Par: Léo Coutellec, Maître de Conférences en épistémologie et éthique des sciences contemporaines, directeur de l'équipe « Recherches en éthique et épistémologie » (Université Paris-Saclay, INSERM, CESP U1018), membre de POLETHIS et de l'Espace éthique/IDF /
Publié le : 05 Septembre 2014
Ce que nous appelons le « syndrome de l’Aquila », en référence à la catastrophe sismique qui toucha l’Italie en 2009 et qui valu la condamnation pour « homicide par imprudence » de scientifiques membres de la commission italienne des grands risques, montre l’importance qu’il y a à penser aujourd’hui le concept de responsabilité dans un espace nouveau, ni juridique ni morale.

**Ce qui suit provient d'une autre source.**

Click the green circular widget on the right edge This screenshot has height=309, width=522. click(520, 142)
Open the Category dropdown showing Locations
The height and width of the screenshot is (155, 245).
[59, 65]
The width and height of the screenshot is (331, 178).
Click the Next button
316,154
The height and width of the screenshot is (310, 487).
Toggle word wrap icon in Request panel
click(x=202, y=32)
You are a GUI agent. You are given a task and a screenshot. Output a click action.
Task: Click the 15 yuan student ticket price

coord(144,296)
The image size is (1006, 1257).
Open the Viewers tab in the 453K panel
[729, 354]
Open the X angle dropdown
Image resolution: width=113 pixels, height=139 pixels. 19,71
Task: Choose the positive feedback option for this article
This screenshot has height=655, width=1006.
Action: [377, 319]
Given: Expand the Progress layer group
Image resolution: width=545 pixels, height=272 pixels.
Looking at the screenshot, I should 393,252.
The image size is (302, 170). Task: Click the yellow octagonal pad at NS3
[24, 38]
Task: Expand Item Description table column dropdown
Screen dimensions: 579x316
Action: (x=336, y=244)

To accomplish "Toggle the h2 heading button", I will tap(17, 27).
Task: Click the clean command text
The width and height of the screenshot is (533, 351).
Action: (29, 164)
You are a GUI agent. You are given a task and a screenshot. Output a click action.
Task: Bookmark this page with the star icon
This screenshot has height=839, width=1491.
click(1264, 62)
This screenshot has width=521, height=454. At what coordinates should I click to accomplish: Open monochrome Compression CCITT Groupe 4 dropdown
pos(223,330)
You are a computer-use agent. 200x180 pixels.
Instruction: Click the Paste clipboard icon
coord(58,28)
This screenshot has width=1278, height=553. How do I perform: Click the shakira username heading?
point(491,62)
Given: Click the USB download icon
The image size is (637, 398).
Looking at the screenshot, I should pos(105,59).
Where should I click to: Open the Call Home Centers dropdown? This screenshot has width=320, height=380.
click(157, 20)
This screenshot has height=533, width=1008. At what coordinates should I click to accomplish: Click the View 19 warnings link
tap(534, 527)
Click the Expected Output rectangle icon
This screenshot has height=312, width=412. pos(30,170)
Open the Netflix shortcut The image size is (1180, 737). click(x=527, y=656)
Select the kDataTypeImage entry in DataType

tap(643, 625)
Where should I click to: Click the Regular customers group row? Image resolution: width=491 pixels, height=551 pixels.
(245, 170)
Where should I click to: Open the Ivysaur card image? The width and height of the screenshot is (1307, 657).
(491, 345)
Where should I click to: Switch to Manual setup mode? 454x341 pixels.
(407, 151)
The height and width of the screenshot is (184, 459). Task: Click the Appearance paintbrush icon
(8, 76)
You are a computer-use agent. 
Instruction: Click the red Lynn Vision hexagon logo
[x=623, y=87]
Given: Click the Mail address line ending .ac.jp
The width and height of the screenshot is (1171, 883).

Car ce que l’épisode de l’Aquila révèle c’est bien l’émergence d’une responsabilité propre aux savoirs, une responsabilité de nature proprement épistémique que nous appelons « responsabilité épistémique ». Selon nous, dans le contexte des sciences et des techniques contemporaines, aventures essentiellement collectives et impliquées par et dans la société, il ne peut s’agir que d’une responsabilité sociale qui dépasse le seul scientifique, soit-il inscrit dans une « communauté ».
L’intention d’anticiper, notamment dans le champ du diagnostic précoce de la maladie d’Alzheimer, en est une manifestation majeure. Parce que la considération éthique des personnes est mise en jeu, créer, mobiliser ou transmettre des savoirs dans ce contexte nous oblige à « répondre de ». Et tout l’enjeu est bien de décider qui doit répondre et de quoi. Autrement dit, l’intention d’anticiper n’est pas seulement une décision technique (que l’on peut justifier de multiples façons), elle est aussi un appel à notre attention éthique quant au type de responsabilité dont nous devons faire acte.
Ici, nous exposons brièvement quatre caractéristiques fondamentales de ce concept de responsabilité épistémique alors comme responsabilité sociale à propos des contenus, de la nature et de la transmission des savoirs, et à propos de la caractérisation des objets de connaissance.
Ce que nous proposons ici n’est pas une nouvelle théorie mais un cadre conceptuel ouvert pour repenser notre rapport à la responsabilité dans un contexte où les savoirs sont interpellés par l’éthique.